Inside Llewyn Davis (2013)
Joel et Ethan Coen
Musique produite par T Bone Burnett
Dans O’Brother, sorti en 2000, les frères Coen revisitaient les musiques
traditionnelles du sud des Etats-Unis, country et bluegrass. Dans Inside Llewyn
Davis, c’est à la scène folk new-yorkaise de Greenwich Village qu’ils rendent un bel
hommage. Ce revival folk, né au début des années 60, a vu pendant quelques
années émerger de nombreux musiciens dont Bob Dylan. Pour le film, le musicien
et producteur T Bone Burnett a sélectionné plusieurs chansons de cette époque : des airs traditionnels du
répertoire folk, comme le déchirant Hang me, oh hang me, et des titres plus connus (Five hundred miles du
groupe à succès Peter, Paul & Mary). Ces titres sont superbement réinterprétés par les acteurs eux-mêmes
(Oscar Isaac et Justin Timberlake notamment) et joués en intégralité durant le film.
Coup de coeur (1982)
Francis Ford Coppola
Quatre ans après le tournage épique et éprouvant d’Apocalypse now, Francis Ford
Coppola réalise Coup de cœur entièrement en studio. Si le sujet est plus intime (la
séparation d’un couple, une nuit à Las Vegas) le film reste très ambitieux. Coppola
reconstitue un Las Vegas de rêve et rend un bel hommage aux grandes comédies
musicales de Broadway. Formellement éblouissant, Coup de Cœur bénéfice aussi
d’une magnifique musique originale composée par le chanteur Tom Waits.
La grande parade (1925)
King Vidor
Rare et méconnu, La grande parade est pourtant l’un des meilleurs films de King Vidor
(L’homme qui n’a pas d’étoile, Guerre et paix) mais aussi l’une des œuvres majeures du
cinéma muet américain. Grande fresque épique sur la Grande Guerre, La grande
parade témoigne de l’art de King Vidor à mêler l’intime, la relation qui va se nouer
entre un jeune engagé américain et une jolie fermière française, et le spectaculaire.

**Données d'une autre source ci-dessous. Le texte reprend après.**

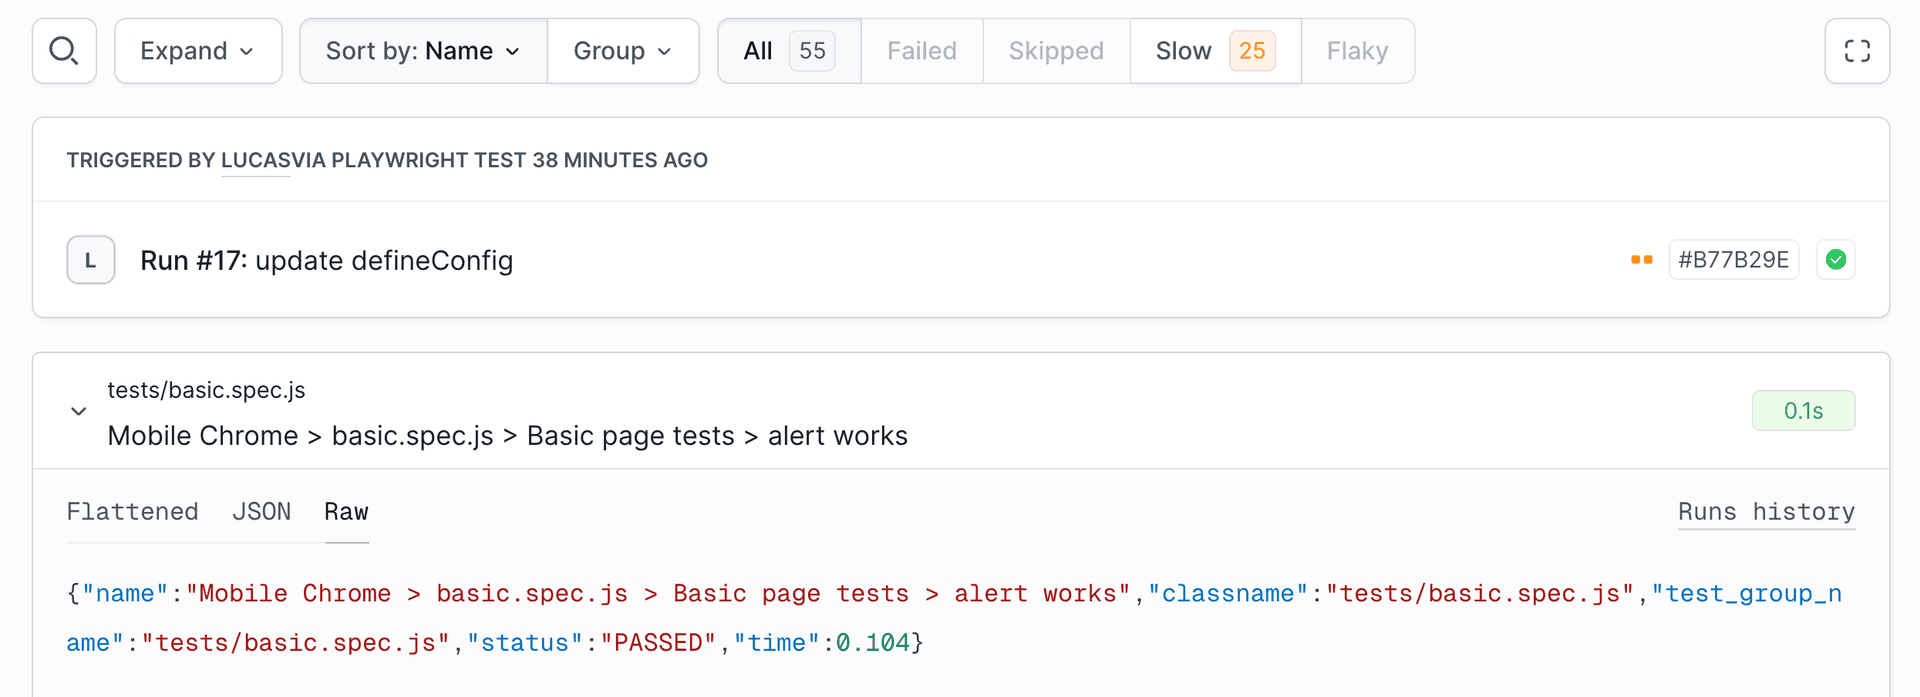
Task: Filter by Skipped tests
Action: 1055,51

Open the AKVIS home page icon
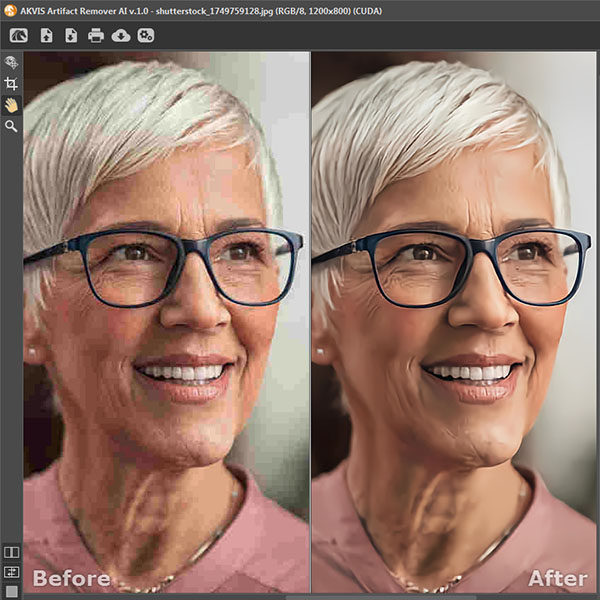18,35
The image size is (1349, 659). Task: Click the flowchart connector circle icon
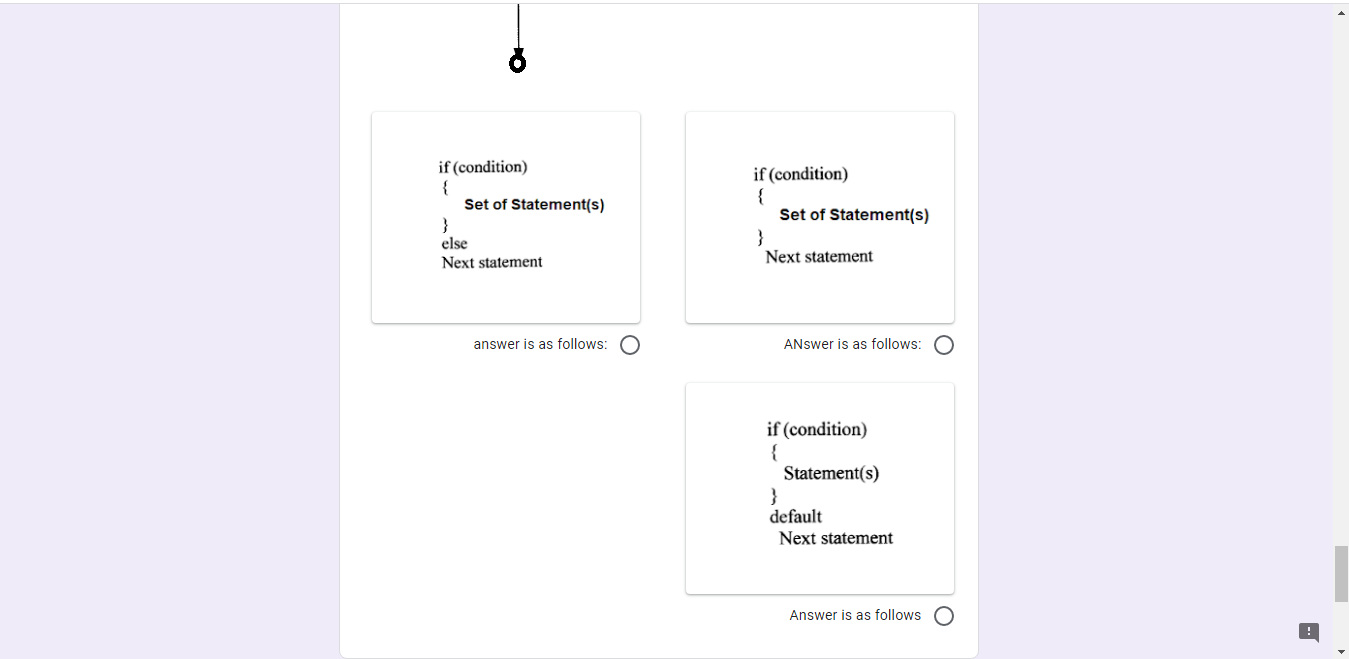pyautogui.click(x=517, y=60)
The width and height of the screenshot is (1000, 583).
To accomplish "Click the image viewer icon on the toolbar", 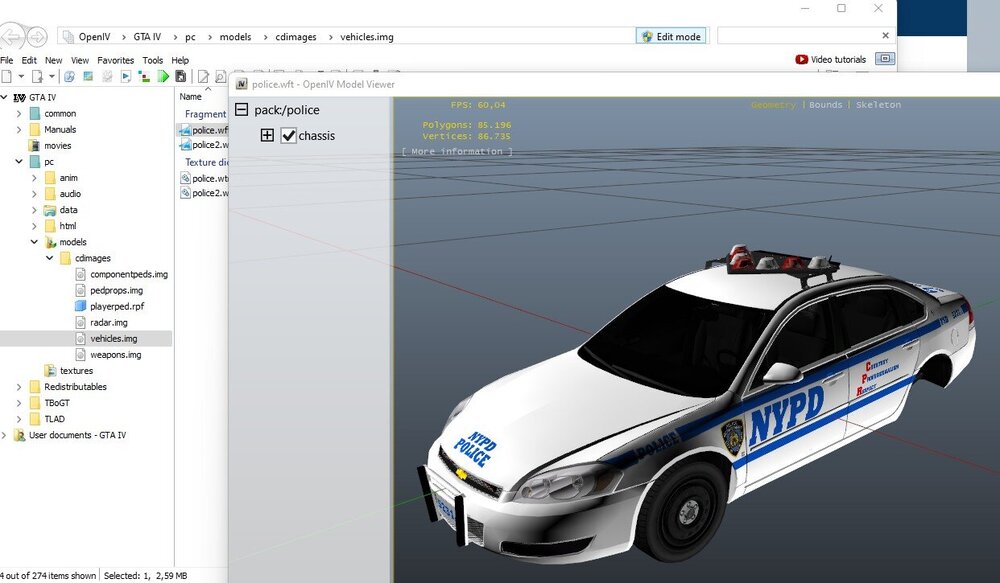I will pyautogui.click(x=88, y=78).
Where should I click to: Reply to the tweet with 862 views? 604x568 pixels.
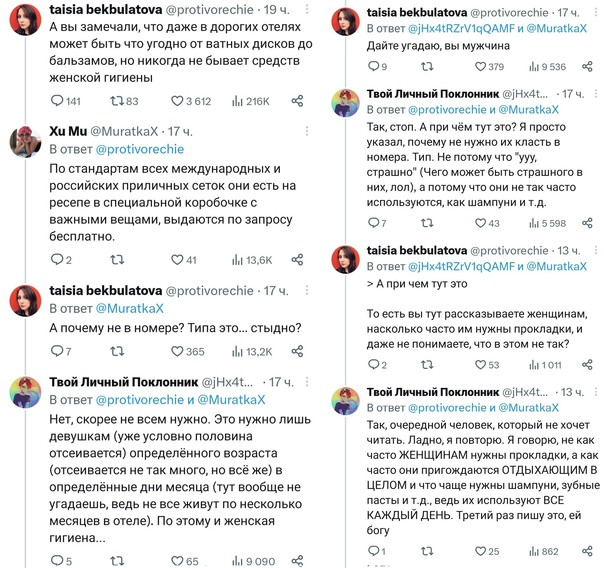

Comme William A. Wellman dans Les Ailes (1926), Vidor évoque l’héroïsme des
troupes et signe d’inoubliables séquences de batailles.
Fedora (1978)
Billy Wilder
Réalisé avec presque trente années d’écart, Fedora entretient avec Boulevard du
crépuscule, déjà réalisé par Billy Wilder, une même réflexion sur le star system
hollywoodien et son mythe de la jeunesse éternelle. William Holden y incarne un
producteur sur le déclin qui tente de convaincre une star légendaire à la retraite,
Fedora, d’effectuer un come-back. Lui même au crépuscule de sa carrière, Billy
Wilder se sert de ce personnage de producteur vieillissant pour dresser un constat
ironique et désabusé sur le cinéma américain des années 70 et les jeunes « génies barbus » du Nouvel
Hollywood.
La sentinelle des maudits (1977)
Michael Winner
Cinéaste anglais, Michael Winner est l’auteur aux Etats-Unis d’une poignée de très
bons films, rudes, violents et sans concessions, la plupart avec Charles Bronson (Les
collines de la terreur, Le flingueur, Un justicier dans la ville). La sentinelle des maudits est sa
première incursion dans le genre horreur et l’un de ses meilleurs films. Sorti en 1977,
le film fait partie de cette vague de films d’horreur démoniaque initiée par Rosemary’s
Baby dix ans plus tôt. Le thème du film est d’ailleurs très proche de film de Roman
Polanski : une jeune femme fragile psychologiquement emménage dans un nouvel
appartement à New York et découvre des voisins étranges.
Oscar Isaac dans Inside Llewyn Davis
Tous ces films sont disponibles à la médiathèque.